• _TASK_:
Lines containing the string "agent": how many are there below? Answer with the number only.

─── SUPPLIED RECORDS

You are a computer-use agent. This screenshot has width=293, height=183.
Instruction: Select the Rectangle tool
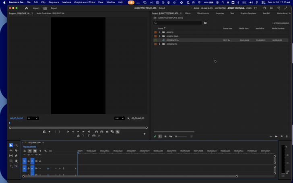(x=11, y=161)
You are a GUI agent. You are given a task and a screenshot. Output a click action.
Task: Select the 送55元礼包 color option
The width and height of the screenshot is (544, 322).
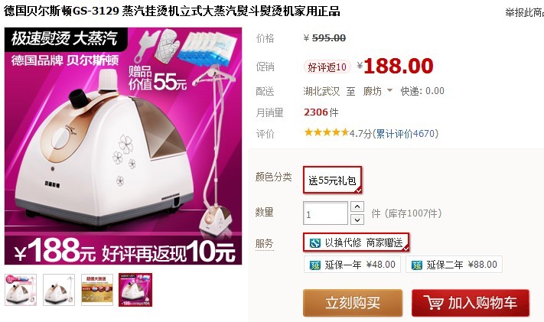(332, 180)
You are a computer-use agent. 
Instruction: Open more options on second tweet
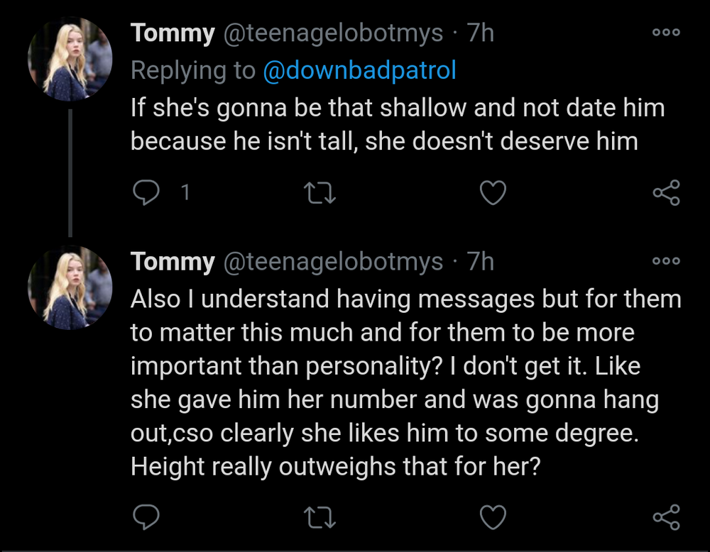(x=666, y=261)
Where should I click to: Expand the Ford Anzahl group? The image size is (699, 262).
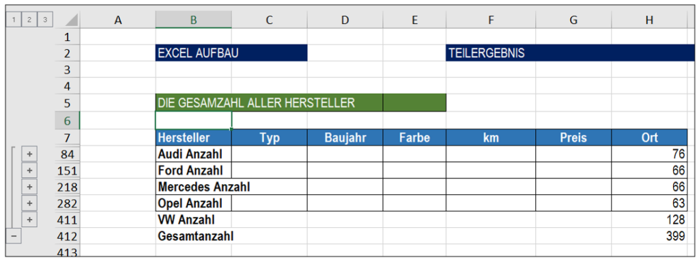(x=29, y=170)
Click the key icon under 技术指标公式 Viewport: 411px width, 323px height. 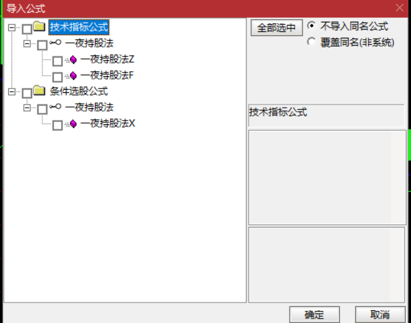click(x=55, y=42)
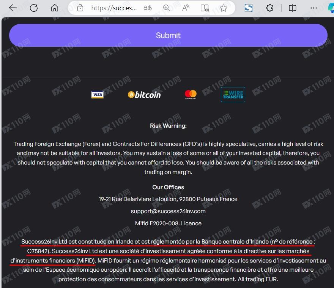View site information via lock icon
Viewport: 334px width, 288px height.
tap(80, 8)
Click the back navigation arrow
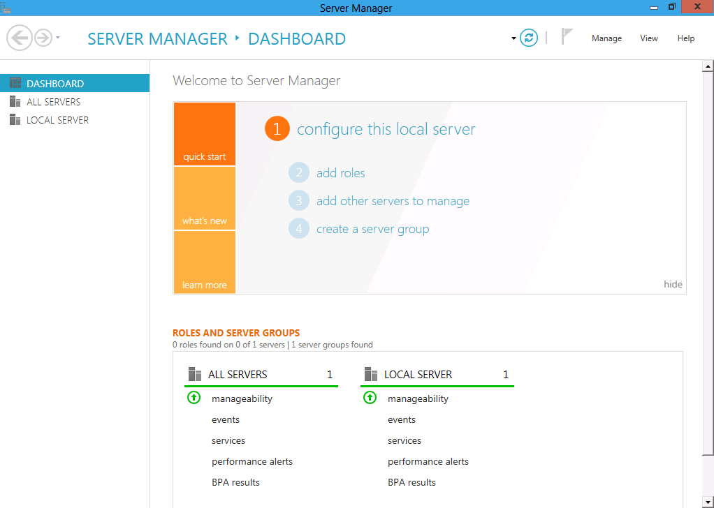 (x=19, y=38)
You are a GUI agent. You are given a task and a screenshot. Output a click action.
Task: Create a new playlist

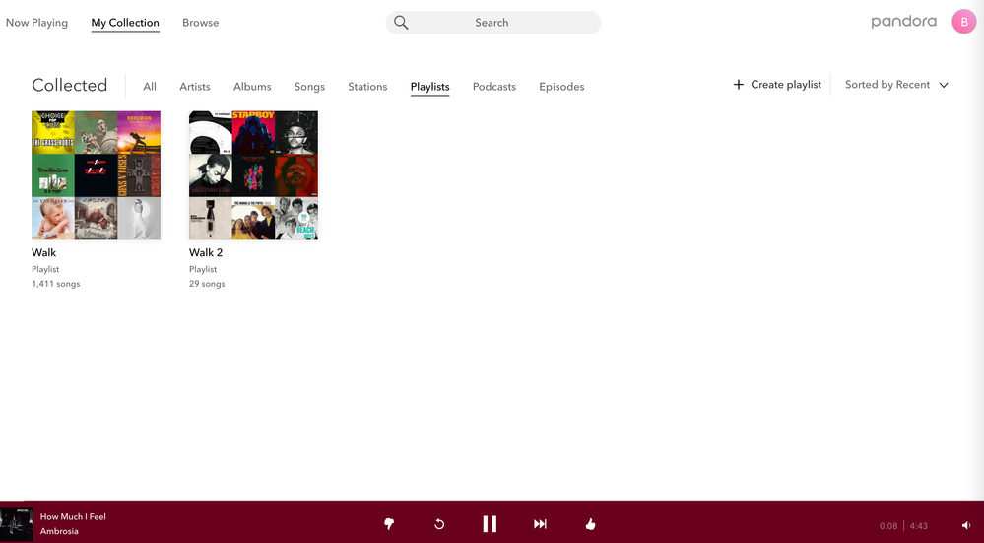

──────

• _RESPONSE TO THE EXERCISE_:
4